Mengapa Gaji Pekerja Startup di Indonesia Bisa Sampai Rp1 Miliar?
Survei Asosiasi E- commerce Indonesia (idEA) pada 2018 menunjukkan, startup di Tanah Air mengeluarkan biaya Rp 210 juta hingga Rp 1,1 miliar untuk merekrut talenta di tataran pimpinan atau chief level. Kenapa gaji pegawai startup mahal?
Berdasarkan riset McKinsey dan Bank Dunia, Indonesia membutuhkan sekitar sembilan juta talenta digital sepanjang 2015 hingga 2030. Ini artinya, ada kebutuhan 600 ribu tenaga ahli di bidang siber per tahun.
Namun hanya 20% dari total 4.000 kampus di Indonesia yang memiliki program studi Teknologi Informasi dan Komunikasi (TIK).
Riset AWS dan AlphaBeta menunjukkan, hanya 19% dari seluruh angkatan kerja di Indonesia yang mempunyai keahlian di bidang digital. Padahal, negara ini membutuhkan 110 juta talenta digital baru untuk mendukung ekonomi pada 2025.
Berdasarkan data Linkedin, jumlah talenta digital di Tanah Air hanya 0,2% dari total angkatan kerja pada 2019. Indonesia pun menempati urutan kesembilan dari total 11 negara yang disurvei.
Rinciannya sebagai berikut:
Tingginya kebutuhan yang tidak diimbangi dengan ketersediaan talenta digital tersebut membuat gaji pegawai startup tinggi.
“Kisaran gaji beragam, tergantung level. Bisa Rp 5 juta untuk level staf sampai dengan lebih dari Rp 50 juta untuk level head atau chief,” kata mantan pegawai startup teknologi finansial pembiayaan (fintech lending) UangTeman, kepada Katadata.co.id, Kamis (9/6).
UangTeman tidak melakukan PHK. Namun, startup ini disebut-sebut kesulitan membayarkan gaji pegawai sejak dua tahun lalu atau saat pandemi corona, sehingga beberapa di antaranya memutuskan keluar.
Otoritas Jasa Keuangan (OJK) pun mencabut izin fintech lending UangTeman. Startup ini kini tengah mengajukan gugatan lewat Pengadilan Tata Usaha Negara (PTUN) Jakarta.
Sedangkan ringkasan gaji pegawai startup di Indonesia, Singapura, dan Vietnam dapat dilihat pada Infografik di bawah ini:
Founder sekaligus CEO Binar Academy Alamanda Shantika mengatakan, permintaan talenta digital masih akan tetap signifikan meskipun banyak startup melakukan PHK. Sebab, ketersediaan talenta digital di Indonesia minim.
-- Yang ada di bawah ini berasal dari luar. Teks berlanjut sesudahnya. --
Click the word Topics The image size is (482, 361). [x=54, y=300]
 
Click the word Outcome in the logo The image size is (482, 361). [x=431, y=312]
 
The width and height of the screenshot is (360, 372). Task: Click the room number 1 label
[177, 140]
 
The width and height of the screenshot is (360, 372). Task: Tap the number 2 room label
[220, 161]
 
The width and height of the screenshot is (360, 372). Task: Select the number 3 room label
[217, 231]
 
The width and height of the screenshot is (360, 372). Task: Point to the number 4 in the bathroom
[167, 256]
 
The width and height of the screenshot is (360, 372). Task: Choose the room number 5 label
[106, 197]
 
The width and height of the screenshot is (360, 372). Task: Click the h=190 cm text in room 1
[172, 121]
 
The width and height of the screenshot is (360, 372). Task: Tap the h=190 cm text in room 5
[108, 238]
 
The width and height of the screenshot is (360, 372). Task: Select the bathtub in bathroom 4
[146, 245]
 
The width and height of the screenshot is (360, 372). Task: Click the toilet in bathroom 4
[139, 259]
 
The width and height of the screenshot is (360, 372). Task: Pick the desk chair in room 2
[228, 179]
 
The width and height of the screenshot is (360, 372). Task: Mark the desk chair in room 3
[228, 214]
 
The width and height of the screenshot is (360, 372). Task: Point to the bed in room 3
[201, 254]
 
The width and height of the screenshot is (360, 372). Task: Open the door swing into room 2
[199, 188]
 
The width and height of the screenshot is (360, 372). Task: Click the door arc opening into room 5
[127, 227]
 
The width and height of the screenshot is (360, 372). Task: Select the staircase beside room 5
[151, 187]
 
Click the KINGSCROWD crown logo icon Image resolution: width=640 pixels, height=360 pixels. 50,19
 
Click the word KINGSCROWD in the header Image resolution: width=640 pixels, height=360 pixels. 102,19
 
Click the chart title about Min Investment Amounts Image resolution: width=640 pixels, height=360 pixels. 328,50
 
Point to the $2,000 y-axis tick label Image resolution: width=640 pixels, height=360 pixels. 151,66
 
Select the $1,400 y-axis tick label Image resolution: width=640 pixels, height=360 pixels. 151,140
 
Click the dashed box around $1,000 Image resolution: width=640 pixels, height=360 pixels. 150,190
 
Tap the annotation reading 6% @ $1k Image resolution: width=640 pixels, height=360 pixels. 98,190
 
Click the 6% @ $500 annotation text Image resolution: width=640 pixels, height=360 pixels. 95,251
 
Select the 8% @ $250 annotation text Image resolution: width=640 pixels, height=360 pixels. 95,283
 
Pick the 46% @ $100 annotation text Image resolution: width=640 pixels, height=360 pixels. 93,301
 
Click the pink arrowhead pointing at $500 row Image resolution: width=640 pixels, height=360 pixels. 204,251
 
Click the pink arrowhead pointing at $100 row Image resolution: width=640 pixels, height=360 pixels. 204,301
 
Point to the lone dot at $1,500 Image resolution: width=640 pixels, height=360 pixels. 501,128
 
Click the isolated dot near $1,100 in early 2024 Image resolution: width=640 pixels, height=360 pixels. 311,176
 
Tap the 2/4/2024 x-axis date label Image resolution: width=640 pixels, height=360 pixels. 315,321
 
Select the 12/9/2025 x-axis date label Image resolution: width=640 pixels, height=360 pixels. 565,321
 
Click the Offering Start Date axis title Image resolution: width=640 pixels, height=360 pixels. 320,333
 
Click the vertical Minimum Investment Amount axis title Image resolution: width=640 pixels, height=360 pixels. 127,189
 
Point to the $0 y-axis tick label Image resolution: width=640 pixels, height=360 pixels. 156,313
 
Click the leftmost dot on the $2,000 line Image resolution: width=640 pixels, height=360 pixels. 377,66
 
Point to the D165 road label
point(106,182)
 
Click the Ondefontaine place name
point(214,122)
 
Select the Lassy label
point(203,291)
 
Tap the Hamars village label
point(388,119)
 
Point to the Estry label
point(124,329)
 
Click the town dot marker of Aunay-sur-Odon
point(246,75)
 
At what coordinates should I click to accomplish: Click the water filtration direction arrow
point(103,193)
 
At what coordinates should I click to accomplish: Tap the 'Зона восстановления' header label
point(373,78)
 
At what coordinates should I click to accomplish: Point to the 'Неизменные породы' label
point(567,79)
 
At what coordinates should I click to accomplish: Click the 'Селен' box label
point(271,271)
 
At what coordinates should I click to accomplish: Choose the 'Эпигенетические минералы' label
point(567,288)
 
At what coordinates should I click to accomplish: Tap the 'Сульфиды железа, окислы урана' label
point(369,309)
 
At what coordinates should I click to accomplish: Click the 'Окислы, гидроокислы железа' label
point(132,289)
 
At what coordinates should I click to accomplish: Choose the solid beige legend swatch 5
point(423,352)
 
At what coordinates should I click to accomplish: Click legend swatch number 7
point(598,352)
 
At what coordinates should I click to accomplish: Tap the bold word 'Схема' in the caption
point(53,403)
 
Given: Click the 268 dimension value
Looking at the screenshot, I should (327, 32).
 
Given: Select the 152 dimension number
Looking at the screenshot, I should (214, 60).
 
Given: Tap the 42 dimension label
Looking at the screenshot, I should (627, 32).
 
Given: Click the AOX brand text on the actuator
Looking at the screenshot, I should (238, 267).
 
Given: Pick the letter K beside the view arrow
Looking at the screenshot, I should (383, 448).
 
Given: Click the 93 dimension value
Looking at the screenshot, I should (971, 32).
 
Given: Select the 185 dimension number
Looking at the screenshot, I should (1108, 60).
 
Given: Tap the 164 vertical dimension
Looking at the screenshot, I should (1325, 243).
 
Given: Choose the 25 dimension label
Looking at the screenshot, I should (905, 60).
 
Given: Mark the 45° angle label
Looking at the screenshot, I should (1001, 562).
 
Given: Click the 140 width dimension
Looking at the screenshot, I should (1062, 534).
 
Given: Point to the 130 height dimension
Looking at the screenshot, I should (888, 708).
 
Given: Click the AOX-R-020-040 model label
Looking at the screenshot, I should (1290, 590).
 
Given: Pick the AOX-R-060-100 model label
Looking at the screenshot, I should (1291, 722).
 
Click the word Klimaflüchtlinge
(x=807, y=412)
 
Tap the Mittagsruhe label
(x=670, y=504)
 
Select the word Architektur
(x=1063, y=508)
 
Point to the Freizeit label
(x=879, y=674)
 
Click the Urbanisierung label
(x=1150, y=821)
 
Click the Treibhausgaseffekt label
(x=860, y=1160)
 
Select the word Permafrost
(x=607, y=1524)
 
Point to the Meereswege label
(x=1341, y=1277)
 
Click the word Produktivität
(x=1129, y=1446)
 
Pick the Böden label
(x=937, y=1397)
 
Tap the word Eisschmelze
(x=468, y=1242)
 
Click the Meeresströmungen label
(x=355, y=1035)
Namun, menurutnya penawaran gaji talenta digital di startup akan semakin rasional. Ini karena perusahaan rintisan mendapatkan pembelajaran dari keterbatasan anggaran dan lebih sadar dalam menawarkan gaji kepada pekerja.
"Bukan tidak mungkin akan ada pengaturan terhadap penawaran gaji para new hiring atau existing employee," kata Alamanda kepada Katadata.co.id, Selasa (7/6).
Selain itu, pendanaan terhadap startup semakin ketat. Ini membuat manajemen perusahaan rintisan kian berhati-hati dalam melakukan rekrutmen.
"Jadi, rekrutmen benar-benar harus sesuai kebutuhan dan kesediaan anggaran," katanya.
Meski begitu, talenta digital yang terkena PHK menurutnya masih punya banyak kesempatan dalam melanjutkan karier. Para talenta digital bisa tetap bekerja di industri teknologi atau pivot ke sektor lain.
"Sebab saat ini ada banyak sekali institusi yang melakukan transformasi digital, mulai dari lembaga pemerintah, bank, perusahaan konvensional, bahkan media massa tengah berubah," ujar dia pada 2019.
Tech Manager Robert Walters Indonesia Antonio Mazza pada 2019 mengatakan, daya tawar talenta digital yang tinggi ini terjadi karena dua faktor, yakni:
- Ketersediaan Sumber Daya Manusia (SDM) di bidang digital belum memenuhi kebutuhan industri
- Pegawai yang keluar-masuk (turn over) di perusahaan digital mencapai 31% dalam dua tahun.
Kedua hal itu membuat persaingan untuk mendapatkan talenta digital semakin ketat. "Semua cari talenta digital seperti itu, tapi ketersediaannya sedikit," kata dia.